START DATA FOR THIS EXERCISE

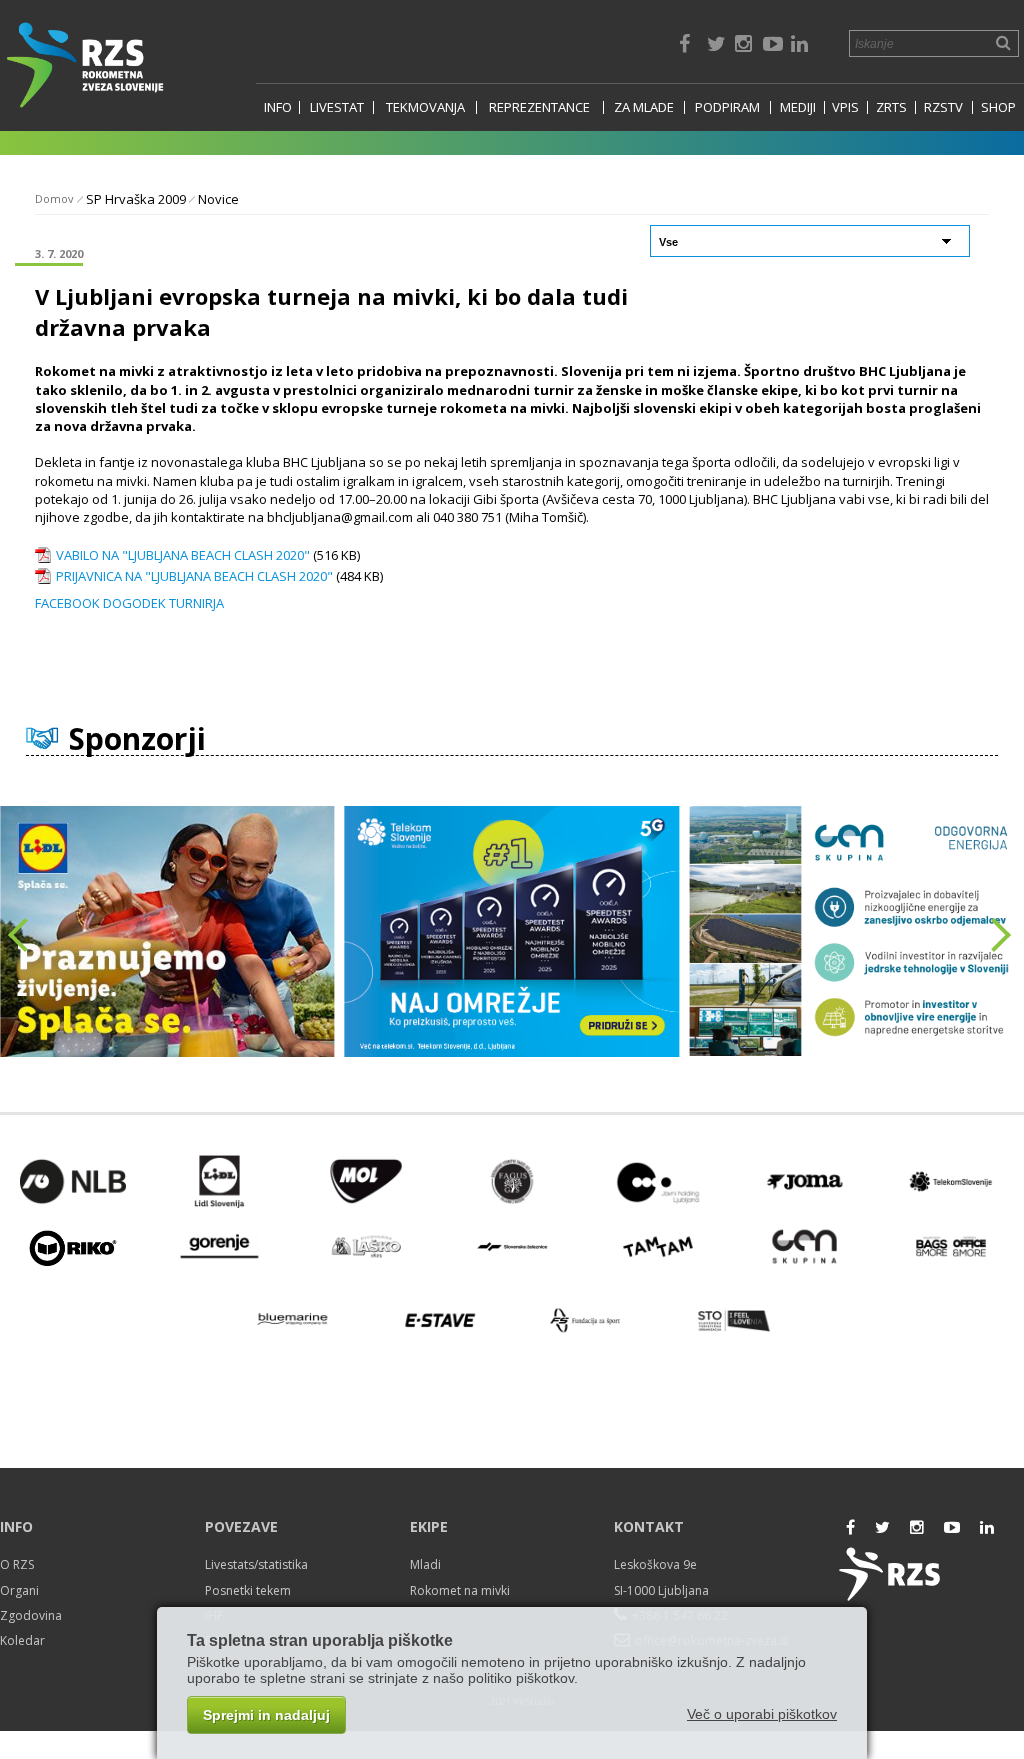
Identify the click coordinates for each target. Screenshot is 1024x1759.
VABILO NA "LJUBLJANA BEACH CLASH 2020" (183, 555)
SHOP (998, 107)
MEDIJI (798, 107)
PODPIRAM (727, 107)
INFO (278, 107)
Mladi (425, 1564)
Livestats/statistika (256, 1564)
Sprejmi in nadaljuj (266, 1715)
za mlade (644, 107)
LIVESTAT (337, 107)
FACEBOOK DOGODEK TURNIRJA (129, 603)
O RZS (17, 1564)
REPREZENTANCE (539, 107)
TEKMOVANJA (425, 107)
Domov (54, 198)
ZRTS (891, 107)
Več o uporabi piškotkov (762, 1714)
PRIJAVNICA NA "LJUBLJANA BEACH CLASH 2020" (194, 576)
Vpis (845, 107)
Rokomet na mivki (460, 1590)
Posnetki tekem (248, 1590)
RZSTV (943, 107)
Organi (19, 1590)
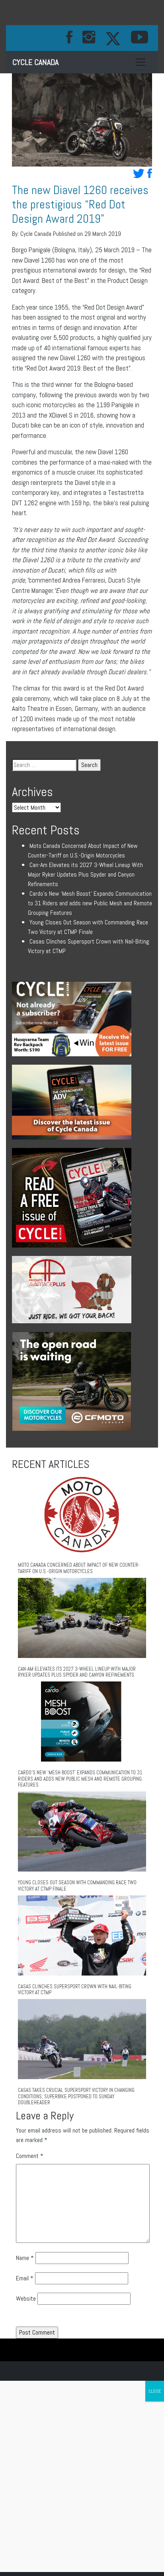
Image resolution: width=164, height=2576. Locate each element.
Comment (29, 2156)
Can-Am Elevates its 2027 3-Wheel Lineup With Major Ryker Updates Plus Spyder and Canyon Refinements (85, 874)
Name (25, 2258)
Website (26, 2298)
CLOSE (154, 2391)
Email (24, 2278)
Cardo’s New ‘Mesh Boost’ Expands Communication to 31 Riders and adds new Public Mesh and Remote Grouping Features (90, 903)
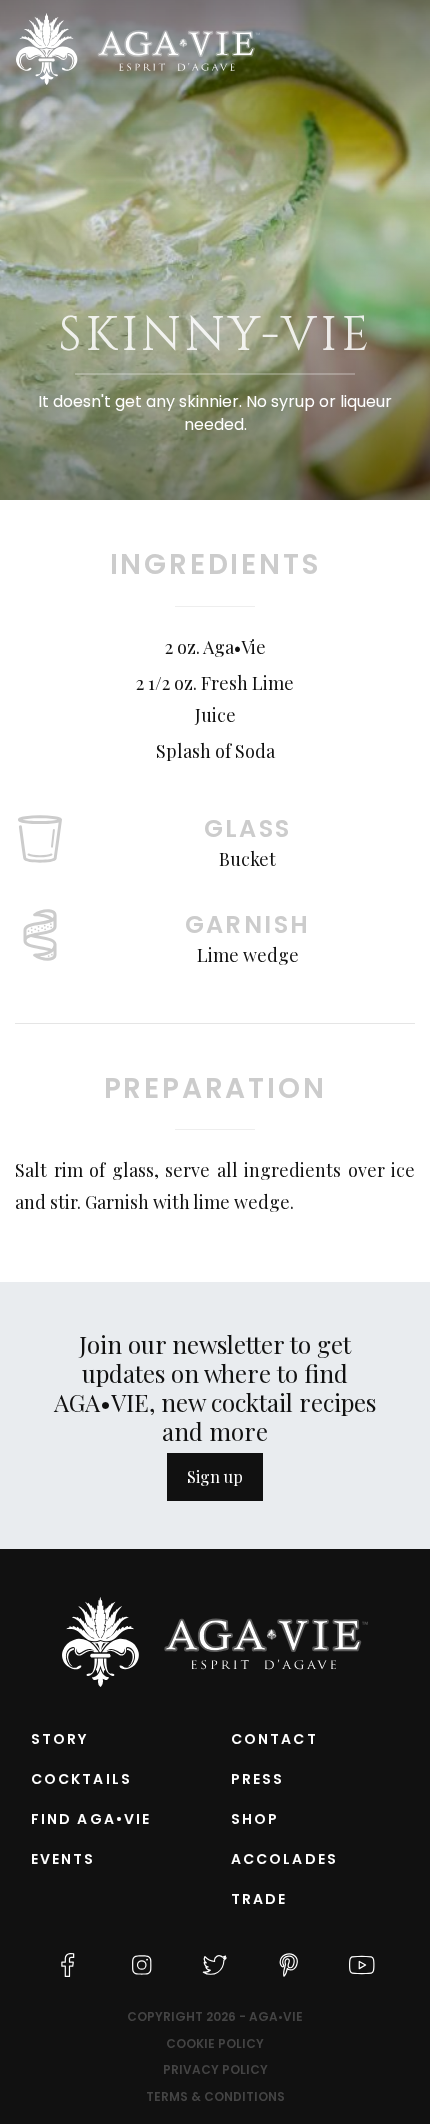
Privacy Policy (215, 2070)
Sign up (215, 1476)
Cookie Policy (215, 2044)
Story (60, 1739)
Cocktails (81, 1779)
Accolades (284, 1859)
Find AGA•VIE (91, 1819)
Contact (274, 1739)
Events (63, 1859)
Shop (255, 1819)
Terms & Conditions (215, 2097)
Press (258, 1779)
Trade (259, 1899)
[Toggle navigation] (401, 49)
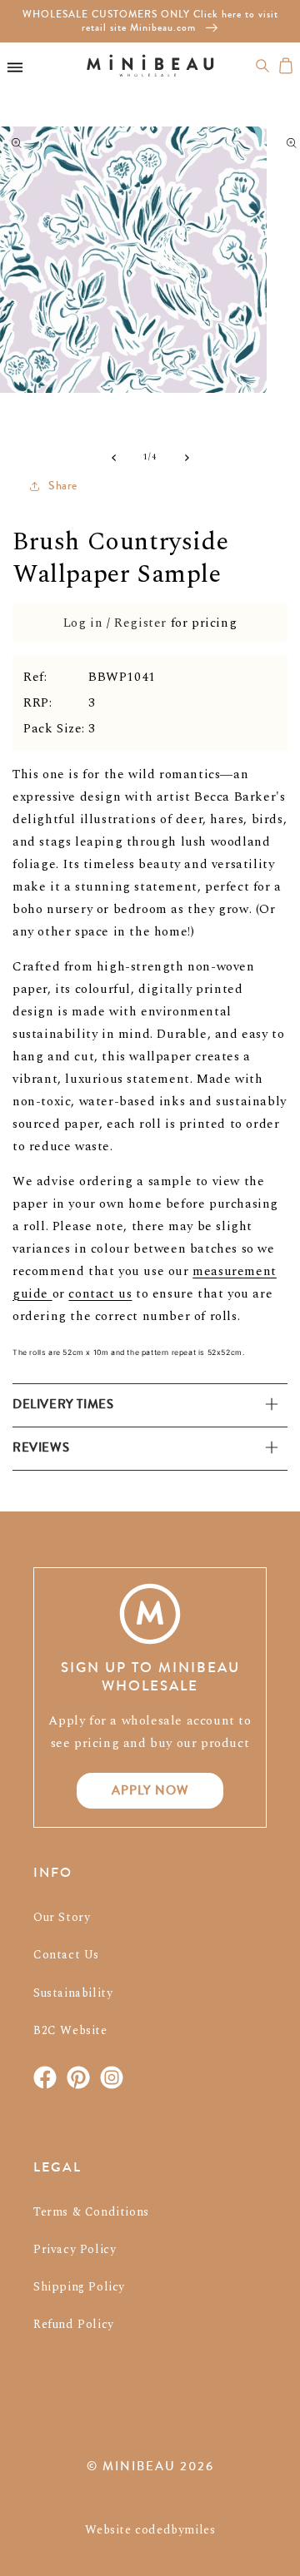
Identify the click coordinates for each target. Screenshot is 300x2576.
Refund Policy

END DATA FOR THIS EXERCISE

> **WHAT THE TASK ASKS**
Count the lines of the data that contain the word "Identify", and give only that number.

> **SOLUTION**
2